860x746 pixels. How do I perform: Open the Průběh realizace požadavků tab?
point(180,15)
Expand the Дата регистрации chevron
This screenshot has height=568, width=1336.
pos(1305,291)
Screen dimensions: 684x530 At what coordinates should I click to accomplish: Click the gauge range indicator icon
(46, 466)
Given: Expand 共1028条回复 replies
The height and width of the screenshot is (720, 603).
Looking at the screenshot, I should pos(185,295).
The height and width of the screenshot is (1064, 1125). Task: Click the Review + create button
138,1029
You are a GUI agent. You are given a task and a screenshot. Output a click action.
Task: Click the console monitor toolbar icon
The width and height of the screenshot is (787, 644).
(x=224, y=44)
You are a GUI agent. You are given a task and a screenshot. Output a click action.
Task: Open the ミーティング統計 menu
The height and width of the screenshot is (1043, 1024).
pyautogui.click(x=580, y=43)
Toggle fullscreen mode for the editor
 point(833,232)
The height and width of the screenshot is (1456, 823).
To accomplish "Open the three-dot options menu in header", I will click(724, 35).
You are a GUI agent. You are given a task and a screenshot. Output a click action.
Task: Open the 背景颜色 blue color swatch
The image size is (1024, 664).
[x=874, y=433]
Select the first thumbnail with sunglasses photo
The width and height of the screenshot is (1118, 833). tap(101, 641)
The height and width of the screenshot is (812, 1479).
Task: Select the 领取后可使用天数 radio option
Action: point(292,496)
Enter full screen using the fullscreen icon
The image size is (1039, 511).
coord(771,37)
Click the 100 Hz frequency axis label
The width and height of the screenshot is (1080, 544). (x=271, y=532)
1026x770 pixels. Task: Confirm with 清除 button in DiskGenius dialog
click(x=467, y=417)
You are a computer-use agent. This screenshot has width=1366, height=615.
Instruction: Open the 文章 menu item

▶ What to produce:
Pull every line containing "Expand" from the data.

▶ Problem solution:
Expand the Дата регистрации chevron
Given: Expand 共1028条回复 replies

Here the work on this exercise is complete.